Why You Need a Cloud Data Council

A cloud data council is essential to maximizing the benefits of cloud data services while minimizing risk and cost

Light bulb sheds new light

The cloud is becoming the de facto choice for hosting data and analytics, with Forrester Research reporting that almost half of all organizations are complementing their in-house platforms with cloud services. Gartner Inc. predicts the worldwide public cloud services market will grow 17% this year to $266.4 billion, declaring that cloud adoption has become “mainstream.”

These cloud technologies generate unique and differentiated insights into everything from market trends to the health of industrial equipment. Enterprises can use these to cut costs, improve product quality, increase customer satisfaction, and build new revenue streams.

A truck manufacturer, for example, could use location and driver behavior data to help fleet managers fine-tune their routes and improve training. A maker of smart bandages could use data about a patient’s condition to help them better manage their care. Cloud-based technologies such as data lakes make such services possible by analyzing larger quantities of both structured and unstructured data in new ways and making the insights available to more stakeholders.

Cloud technologies also eliminate the need to buy and manage in-house IT infrastructure, reduce businesses’ technical debt, and enable them to more quickly scale to compete in a digital economy.
==========
▶ [QUESTIONS]
1. According to the cloud data council article, how do cloud-based technologies such as data lakes make services like the truck and smart-bandage examples possible? Answer in one to three sentences.
2. Proceed with the cloud data council article, starting after its last paragraph.
The listing that comes next plays no part in this work.

▶ [DATASET CONTENT]
==========
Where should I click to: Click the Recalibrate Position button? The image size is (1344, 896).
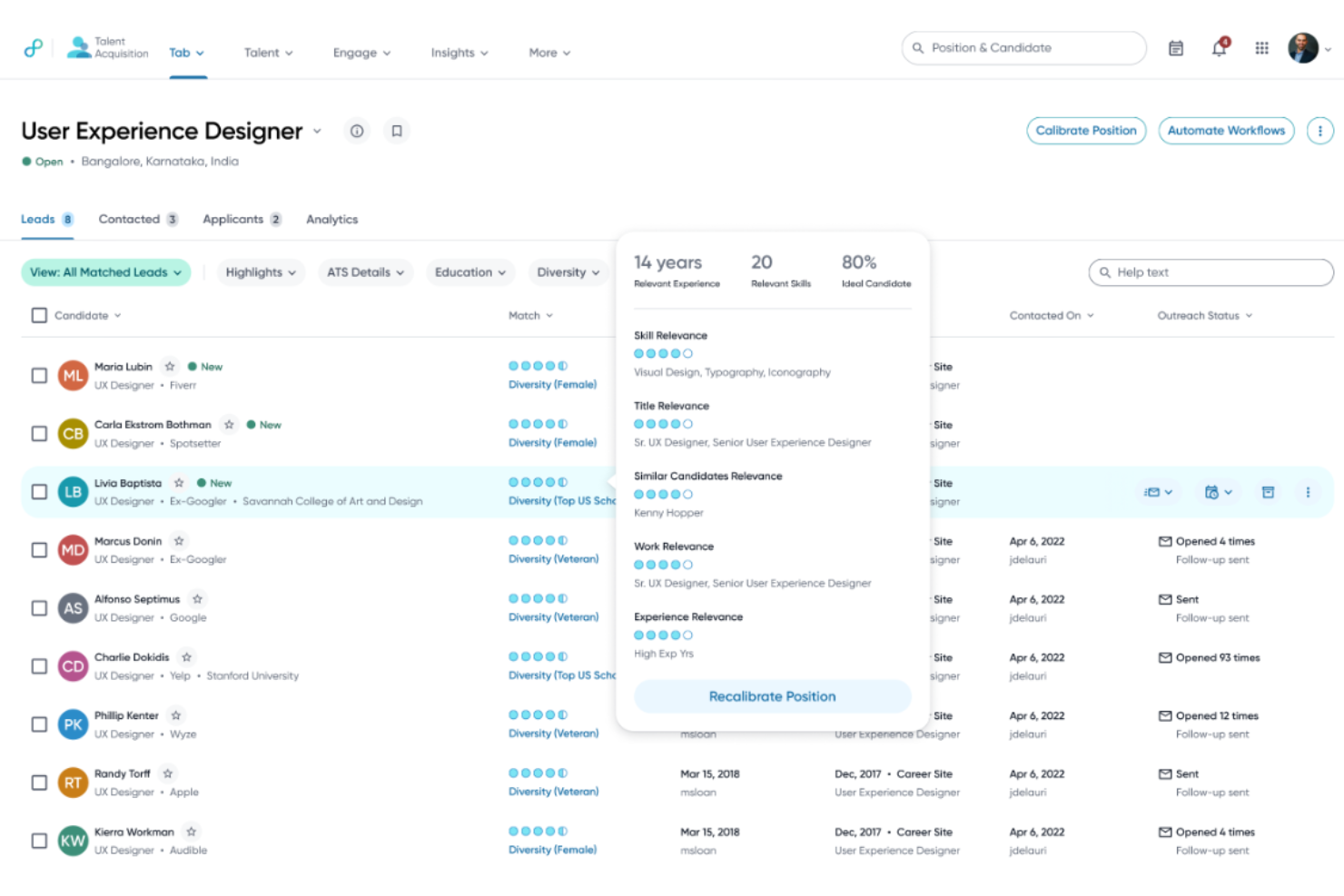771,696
==========
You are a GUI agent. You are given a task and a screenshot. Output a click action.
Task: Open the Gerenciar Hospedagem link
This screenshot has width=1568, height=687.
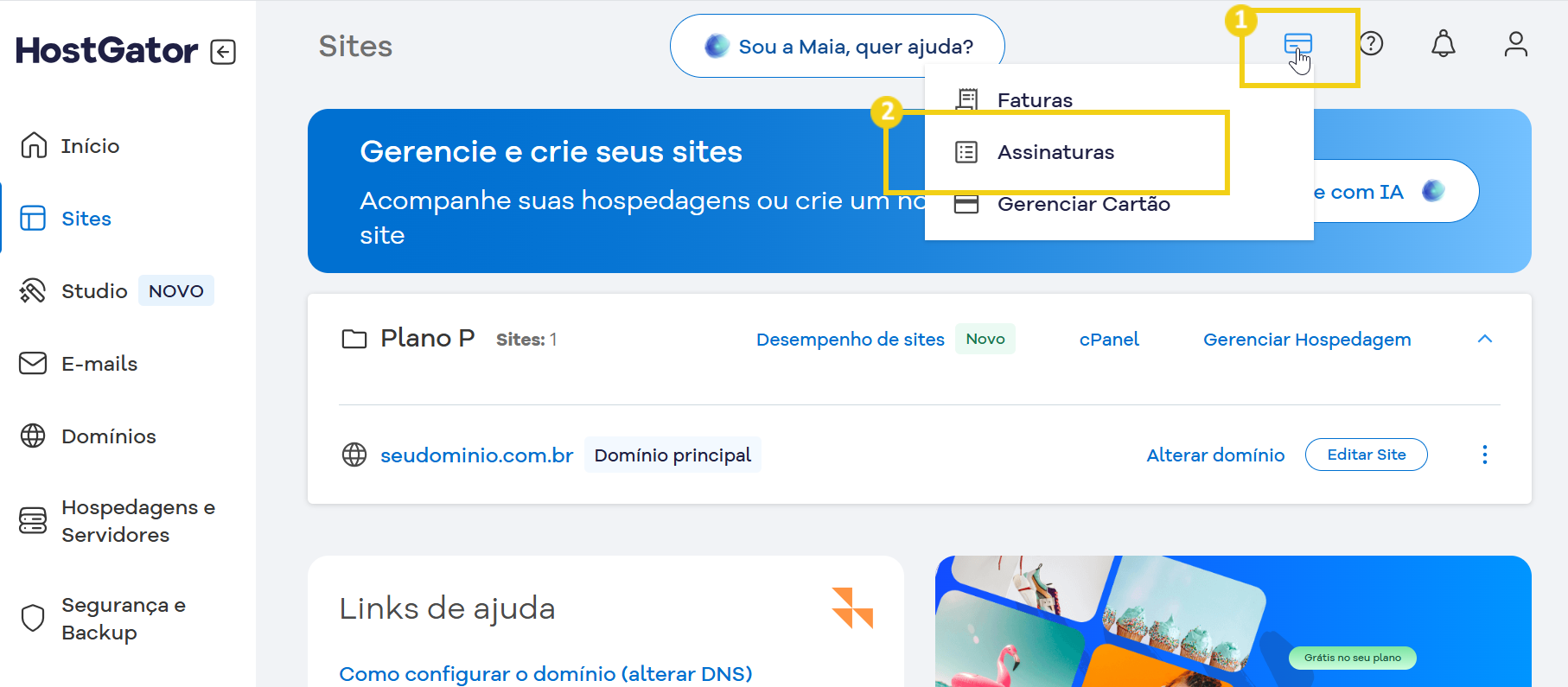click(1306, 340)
==========
▶ [OUTPUTS IN ORDER]
1. Data lakes and similar cloud-based technologies analyze larger quantities of both structured and unstructured data in new ways. They also make the resulting insights available to more stakeholders.

2.
But moving to the cloud is not a simple “lift and shift” operation. The cloud can rapidly scale to store much more data, from many more sources, than in-house data centers. That data will be used in multiple ways by many more internal and external users. This requires careful management to assure that data is secure and compliant and that the investment is done most efficiently, storing only the highest-priority data on the fastest but most expensive platforms.   

A cloud data council is essential to maximizing the benefits of cloud data services while minimizing risk and cost. It can help understaffed IT departments understand how business-critical data moves within and outside the corporate firewall, including time-sensitive data flows from mobile devices and sensors on the Internet of Things (IoT). It can drive adoption of and assure the most efficient use of cloud data services, but requires broad involvement from business stakeholders that may include legal, lines of business, and compliance as well as IT and Data Science leaders.

Cloud Data Council Essentials

A cloud data council should perform five essential governance roles:

  1. Assuring proper security and compliance, implementing policies ranging from encryption to data access and deletion. The cloud provider can often provide security to the infrastructure-as-a-service layer, while the business manages application-level security as access control and authentication.
  2. Democratizing data access and providing flexible data access through open platforms and marketplaces in which multiple organizations can share data.
  3. Collaborating with other functions such as procurement to assure the most cost-effective use of cloud resources.
  4. Providing best practices for collaboration within and outside the enterprise to solve business problems.
  5. Creating and managing processes, workflows, and metrics to ensure the council executes its cloud data modernization plans, monitors their results, and adjusts them as needed.

To meet these goals, a cloud data council should include senior representatives from functions including:  

  • Risk management, to provide a global perspective on the risk versus the value of sharing data with customers or business partners.
  • Business operations, to understand how new ways of sharing and using data will affect every day processes.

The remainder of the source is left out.